> _Document section_:
◇ ◇ ◇ ◇ ◇

Photo of Senator Looney.

Senate President Pro Tempore

Martin M. Looney

Representing New Haven, Hamden & North Haven

Looney Submits Testimony Supporting Labor Committee Proposals


Today, Senate President Pro Tempore Martin M. Looney (D-New Haven) submitted testimony to the Labor and Public Employees Committee in support of SB 658 An Act Requiring Employers To Recall Laid-Off Workers In Order Of Seniority, SB 660 An Act Expanding Workers' Compensation Benefits For Mental Or Emotional Impairments Suffered By All Workers, SB 666 An Act Concerning Workers' Compensation Benefits For Certain Mental Or Emotional Impairments And Mental Health Care For Correctional Staff, Emergency Medical Staff And Dispatchers, and SB 668 An Act Concerning A Fair Work Week Schedule.

Below is the testimony from Senator Looney:

Good morning Senator Kushner, Representative Porter and members of the Labor and Public Employees Committee. I would like to express my support for SB 658 An Act Requiring Employers To Recall Laid-Off Workers In Order Of Seniority, SB 660 An Act Expanding Workers' Compensation Benefits For Mental Or Emotional Impairments Suffered By All Workers, SB 666 An Act Concerning Workers' Compensation Benefits For Certain Mental Or Emotional Impairments And Mental Health Care For Correctional Staff, Emergency Medical Staff And Dispatchers , And SB 668 An Act Concerning A Fair Work Week Schedule.

SB 658 would create protections for laid off workers by requiring that they be rehired in order of seniority. This will protect workers who have been laid off such that when they are called back, they will return to their former jobs at their former rate of pay and conditions of work. It would protect these employees from being forced to re-apply for their jobs as if they were new employees and being hired at a much lower rate of pay. This protection will be needed as our economy improves as we get COVID under control. The last year has been a long year for employees in our state as they have struggled with the economic hardship caused by the pandemic. We owe them a fair deal and a level playing field as they work to regain their former economic standing.

◇ ◇ ◇ ◇ ◇

(Stored items)
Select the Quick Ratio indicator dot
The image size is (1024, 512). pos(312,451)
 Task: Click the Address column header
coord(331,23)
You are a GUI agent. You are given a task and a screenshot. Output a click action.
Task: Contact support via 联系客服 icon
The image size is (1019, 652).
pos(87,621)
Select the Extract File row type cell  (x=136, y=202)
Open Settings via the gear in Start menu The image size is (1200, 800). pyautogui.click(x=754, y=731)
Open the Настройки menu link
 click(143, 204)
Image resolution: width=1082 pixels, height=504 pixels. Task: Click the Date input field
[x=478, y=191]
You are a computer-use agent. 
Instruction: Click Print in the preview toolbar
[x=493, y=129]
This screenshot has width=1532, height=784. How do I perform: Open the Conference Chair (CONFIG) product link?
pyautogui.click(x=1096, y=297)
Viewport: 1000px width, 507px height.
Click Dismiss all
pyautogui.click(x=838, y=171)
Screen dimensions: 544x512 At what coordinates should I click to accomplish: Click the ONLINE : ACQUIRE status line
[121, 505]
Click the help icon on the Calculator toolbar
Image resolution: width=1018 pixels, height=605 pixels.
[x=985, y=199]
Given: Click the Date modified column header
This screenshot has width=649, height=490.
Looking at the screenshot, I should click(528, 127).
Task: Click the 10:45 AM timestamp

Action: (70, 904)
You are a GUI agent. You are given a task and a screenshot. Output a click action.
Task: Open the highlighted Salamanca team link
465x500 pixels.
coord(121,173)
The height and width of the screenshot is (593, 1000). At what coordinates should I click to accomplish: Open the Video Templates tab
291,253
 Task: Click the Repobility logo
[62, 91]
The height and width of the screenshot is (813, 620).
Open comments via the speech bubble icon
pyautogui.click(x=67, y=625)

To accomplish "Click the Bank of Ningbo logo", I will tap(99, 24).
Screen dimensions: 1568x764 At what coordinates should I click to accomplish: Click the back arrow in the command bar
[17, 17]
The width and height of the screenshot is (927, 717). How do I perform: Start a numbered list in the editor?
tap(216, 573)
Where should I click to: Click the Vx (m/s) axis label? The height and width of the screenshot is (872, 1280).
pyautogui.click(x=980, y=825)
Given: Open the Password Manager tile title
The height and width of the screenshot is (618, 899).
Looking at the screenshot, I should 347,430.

◇ ◇ ◇ ◇ ◇

> _Using the information_:
**A.** Answer these from the testimony page:
(i) Which towns does Martin M. Looney represent?
(ii) Which committee received his testimony?
(iii) Under SB 658, in what order would laid-off workers be rehired?
**B.** Write the next part of the testimony page, starting after its last sentence.
These items were taken from a different source than the testimony page.

> _Results_:
**A.**
(i) New Haven, Hamden and North Haven.
(ii) The Labor and Public Employees Committee.
(iii) In order of seniority.

**B.**
In 1993, the General Assembly made a mistake; it changed the law and denied workers' compensation benefits to employees suffering from a mental or emotional impairment as a direct result of witnessing the death or maiming of another human being whose death or maiming was caused by an act of a person. In recent years medical science has made it increasingly clear that a mental health impairment is as disabling as a physical impairment. Today there is a far more sophisticated understanding of the causes and seriousness of mental and emotional impairments. It is time to correct that mistake and allow all workers who suffer a mental or emotional impairment in this way access to workers' compensation regardless of whether the employee suffered a physical injury. SB 660 would provide this protection for all employees and I believe that would be the best path forward. SB 666 would build on PA 19-17 and expand the categories of employees who could receive workers' compensation for this type of injury. I would, of course, support those efforts as well.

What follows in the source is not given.